Given information
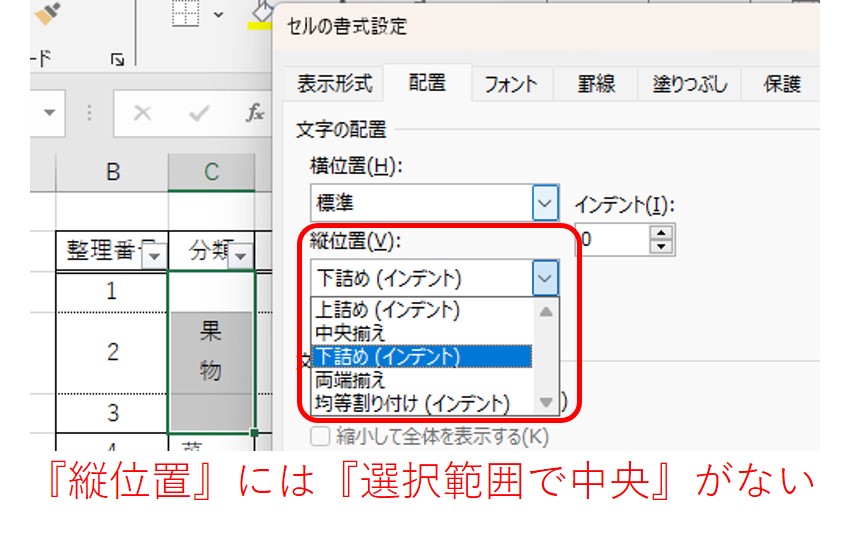
Task: Open the 整理番号 column filter button
Action: pyautogui.click(x=153, y=256)
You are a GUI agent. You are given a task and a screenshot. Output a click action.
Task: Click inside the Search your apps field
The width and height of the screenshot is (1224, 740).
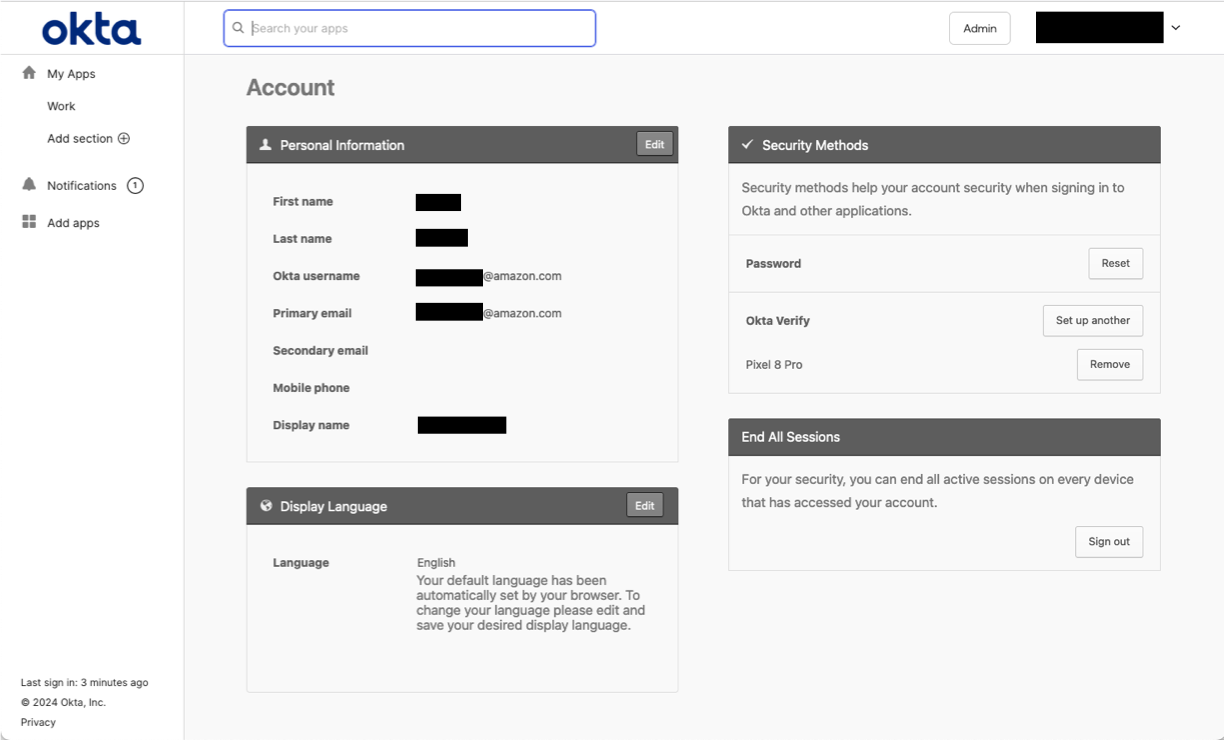[x=410, y=28]
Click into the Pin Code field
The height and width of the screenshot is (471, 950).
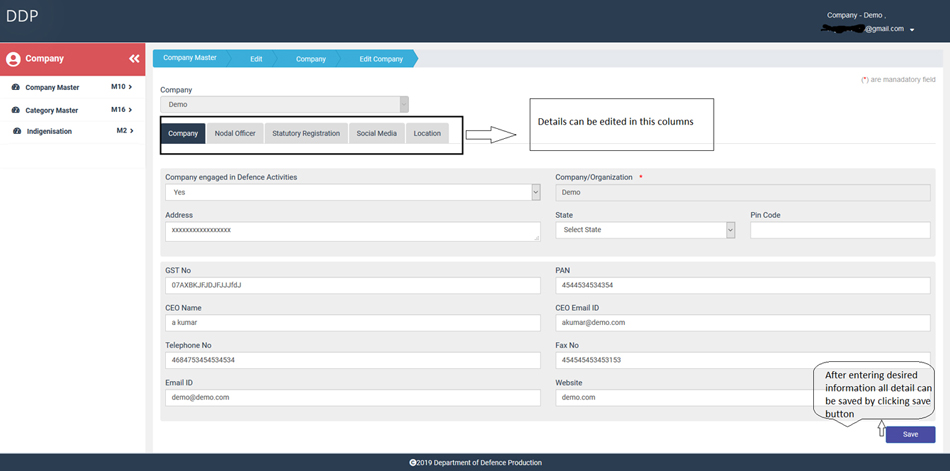click(x=840, y=230)
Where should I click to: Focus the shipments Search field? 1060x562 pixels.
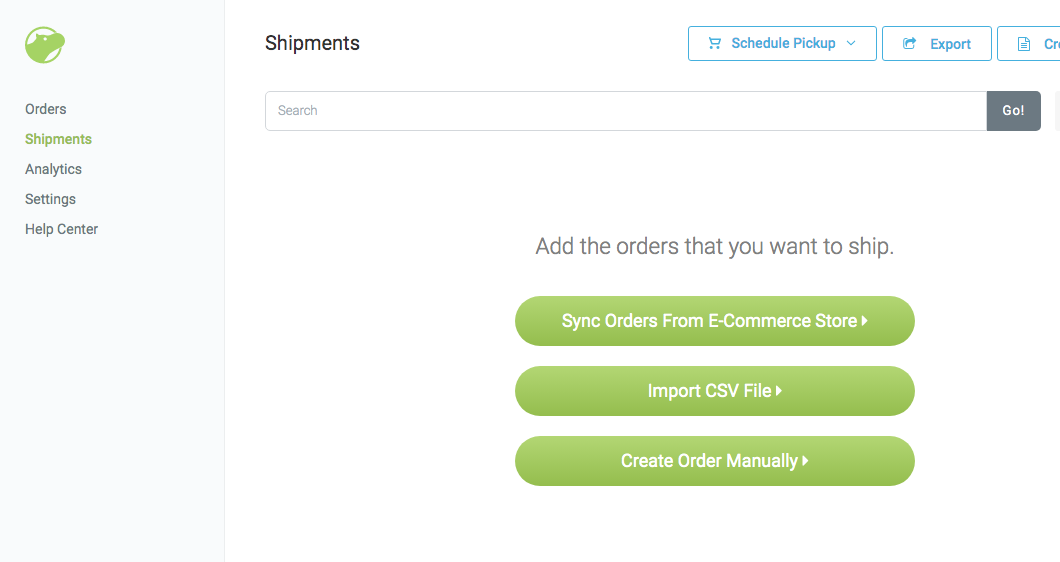click(625, 111)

Activity
Nothing but the lines from the line containing "The height and" through the last line of the records above should be written out, exactly and without the pictures.

Exercise solution
The height and width of the screenshot is (471, 950).
click(x=840, y=230)
Where should I click to: Focus the shipments Search field? 1060x562 pixels.
click(625, 111)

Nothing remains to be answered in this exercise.